Takato la guardò e la trovò ferma al suo fianco a braccia incrociate, sosteneva lo sguardo di Yamaki con risolutezza e non sembrava intenzionata a lasciarsi convincere dalle belle parole; la capiva perfettamente.

«Ci ascolti, Yamaki, siamo davvero sicuri che qualunque cosa sia successa noi potremo fare qualcosa, tenerci all’oscuro non è la cosa giusta e sono certo che nel profondo anche lei lo sa.» provò a dire, sperando di riuscire a farlo ragionare, ad apparire affidabile ed in qualche modo indispensabile. Se Yamaki avesse pensato di aver bisogno di loro sarebbe stato costretto a rivelargli tutto, ad aprire loro ogni singola porta ed a rivelargli ogni singolo segreto.

La signorina Reika era ancora al fianco dell’uomo, attendendo in silenzio. Takato si era dimenticato di lei, del peso dei fascicoli che lei stringeva, Yamaki li sfilò dalla sua presa e glieli porse. Nel momento in cui li ebbe tra le mani, il peso nello stomaco di Takato si fece più pressante, sapeva anche senza guardarli che anche gli altri stavano trattenendo il fiato.

«Questi sono gli ultimi dati raccolti dalla scansione del Digital World, un autista vi scorterà fino al varco più vicino.» spiegò loro Yamaki. Rimise gli occhiali da sole, le mani tradivano la sua ansia ed i suoi dubbi persistenti. «Spero di non dovermene pentire.» ammise.

Takato gli sorrise, strinse al petto i fascicoli ed ignorò lo sguardo mesto di Reika. «Grazie infinite.» disse ad entrambi, poi si voltò verso l’ascensore, con gli altri pronti a correre dietro di lui, ma Yamaki li chiamò prima che potessero fare più di due passi.

«Aspettate.» disse, indicò Kenta ed Hirokazu. «Voi due no.»

I due ribatterono immediatamente, si misero sull’attenti spingendo il petto in fuori e trattenendo il fiato come se avessero davanti un colonnello a cui apparire all’altezza: «Siamo Tamers anche noi.» Yamaki sospirò, per niente colpito. «Non offendetevi, ragazzi, ma Takato, Jenrya e Ruki hanno più esperienza.» spiegò.

«Possiamo essere utili quanto loro.» insisté Hirokazu.

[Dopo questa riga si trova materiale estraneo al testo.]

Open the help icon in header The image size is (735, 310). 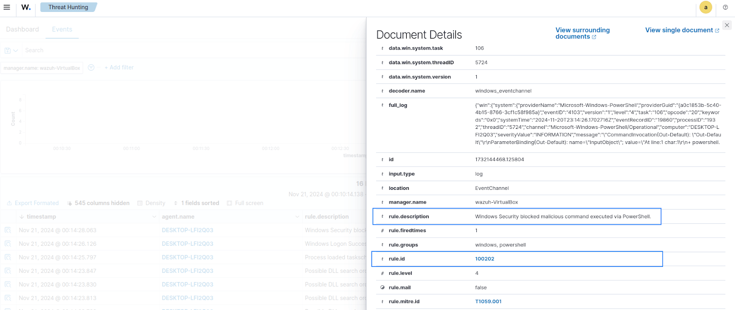725,7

Ma Yamaki non voleva sentir ragioni. «Un’altra parola e non andranno neanche loro.» minacciò, ed allora i due si rassegnarono, facendo a Takato ed agli altri cenno di andare.

Il ragazzo sorrise loro grato, Ruki aveva già chiamato l’ascensore, il resto sarebbe venuto da sé nel giusto momento.

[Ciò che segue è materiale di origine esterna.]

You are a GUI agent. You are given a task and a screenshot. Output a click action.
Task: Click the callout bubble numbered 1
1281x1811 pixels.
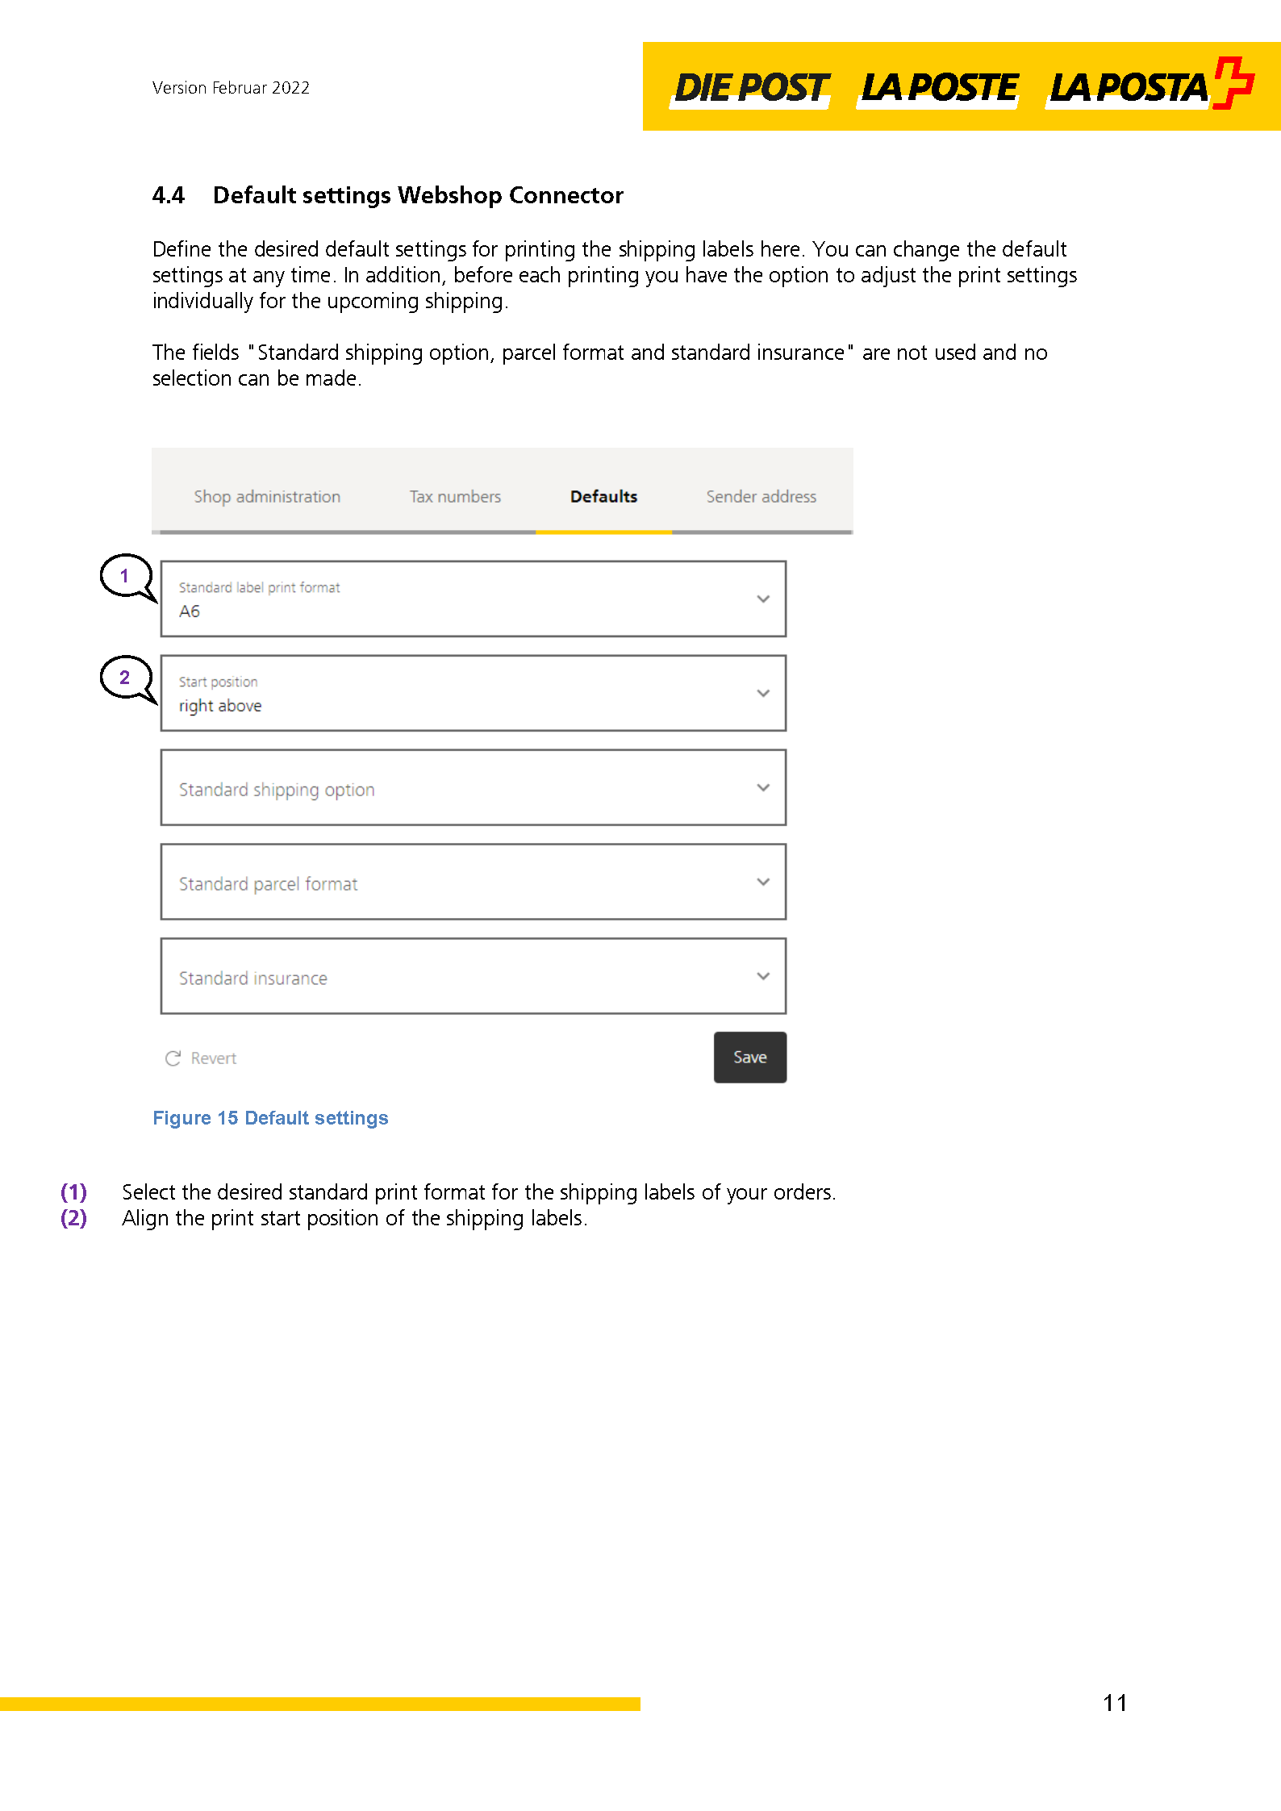pyautogui.click(x=124, y=576)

Quando, pochi minuti dopo, salirono nell’auto, né lui né gli amici sapevano quanto ci sarebbe voluto per raggiungere il varco, Jenrya scorse rapidamente i fascicoli semplificando e riassumendo tutto a Takato e Ruki: c’erano stati livelli sbalzati di energia, diversi collassi di alcuni settori per ragioni sconosciute che avevano causato la disconnessione temporanea tra Hypnos ed il Mondo Digitale e Ryou che era partito il giorno prima sarebbe dovuto tornare entro due ore ed invece era stato via tutta la notte.

Non era raro che Ryou non rispettasse il coprifuoco imposto da Hypnos, ma questa volta si trattava di un’apparente situazione di emergenza e, dato il rapporto scritto, Takato non poteva evitare di essere preoccupato per lui.

Quando l’autista del furgone rallentò davanti al tempio, se quello non fosse stato circondato da sottoposti di Yamaki, probabilmente avrebbero pensato che li stavano prendendo in giro. Seguirono la loro guida su per le scale e dentro il boschetto, immergersi tra gli sfavillii di luce fu tanto strano quanto familiare, scivolare nel Digital World come precipitare in un sogno, rallentare all’ultimo secondo prima di schiantarsi come svegliarsi in un altro ancora.